> _Text shown_
• • • •
Mormons exposed, Mormons opposed
Saturday, Oct. 13, 2007 | 7:14 a.m.
They are all come-hither, all sexpotted out, leaning and gazing and stretching and lounging in full-gloss, $14.99 calendars; Mr. December, Mr. March, Mr. Puffed Up Pin Up, Mr. Missionary.
Mormons Exposed is a stud-lust calendar. Twelve controversial months of sculpted men who happen to be returned missionaries from the Church of Jesus Christ of Latter-day Saints. Men featured not only shirtless, oiled and vogueing, but in their knock-knock missionary attire as well: the white shirt, the tie, the name tag and - where they dared - the bike.
Men taking off their shirts because, in some way, that missionary tie binds. It makes the skeptical see Mormons as too straitlaced, according to calendar creator Chad Hardy of Las Vegas . Too stuffy. Too uptight. Soldiers from behind that "iron gate of Utah."
And Hardy, for the record, is a Mormon. A 31-year-old returned missionary aiming at some holy combination of seduction and surprise. Mormons stripped down to show us, with their unapologetic camera coyness, that they're not "these awkward, naive religion peddlers. Kind of dorky. A little backwards, or cult members."
Hardy has sold more than 1,000 calendars since September. Come Christmas, he'll have them in 500 stores throughout the country. Meanwhile, some church members have called for his excommunication.
The calendar has been disparaged on LDS Web sites, where anonymous writers have suggested Hardy is no longer worthy of his church. One commenter asked, "Did you each get 30 pieces of silver for your betrayal?" - a reference to Judas' payment for betraying Jesus. And not every writer has been so delicate in his phrasing.
The Mormon faith embraces modesty and sees sexuality as something best expressed in the marriage bed. So for many Mormons, photographing an icon of chaste spirituality doing his best to affect sexiness is utterly horrifying.
Ace Robison, stake president for the LDS in Logandale, explains that church members are expected to stay "well on the side of the line that involves things that are wholesome and lofty." The calendar photos "nibble along the margins and maybe step over across the margin into being sleazy," he says.
Mr. May served his mission in North Las Vegas. In one photo, he's suited and smiling with the Book of Mormon in hand and the Rio behind him. In the other photo, he's stone serious and shirtless, languorous on a white couch with Mandalay Bay as a backdrop. Like every other model, he is wearing black dress pants - half missionary, half beast.
• • • •
> _Extracted records_
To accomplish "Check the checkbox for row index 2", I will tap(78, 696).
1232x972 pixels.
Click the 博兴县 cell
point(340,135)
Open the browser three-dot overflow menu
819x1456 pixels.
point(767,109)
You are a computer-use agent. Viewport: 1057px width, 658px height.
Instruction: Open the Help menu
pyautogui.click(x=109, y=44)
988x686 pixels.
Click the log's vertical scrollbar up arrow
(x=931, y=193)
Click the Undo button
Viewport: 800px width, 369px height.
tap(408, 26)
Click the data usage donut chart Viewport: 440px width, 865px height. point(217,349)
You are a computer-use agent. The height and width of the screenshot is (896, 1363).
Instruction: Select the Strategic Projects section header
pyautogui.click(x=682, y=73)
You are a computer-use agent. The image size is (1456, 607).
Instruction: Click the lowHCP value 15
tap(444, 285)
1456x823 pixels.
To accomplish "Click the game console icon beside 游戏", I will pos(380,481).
• • • •
> _Written exercise A_
Translate this sentence from the calendar article into Spanish: "Hardy has sold more than 1,000 calendars since September."
> _Written exercise B_
List each item that the calendar article names as part of the men's "knock-knock missionary attire".
> _Written exercise C_
Reproduce everything in the calendar article from "Hardy has sold" down to "in his phrasing.".
The listing has no connection to the calendar article.

> _Full answer A_
Hardy ha vendido más de 1.000 calendarios desde septiembre.

> _Full answer B_
- the white shirt
- the tie
- the name tag
- the bike

> _Full answer C_
Hardy has sold more than 1,000 calendars since September. Come Christmas, he'll have them in 500 stores throughout the country. Meanwhile, some church members have called for his excommunication.
The calendar has been disparaged on LDS Web sites, where anonymous writers have suggested Hardy is no longer worthy of his church. One commenter asked, "Did you each get 30 pieces of silver for your betrayal?" - a reference to Judas' payment for betraying Jesus. And not every writer has been so delicate in his phrasing.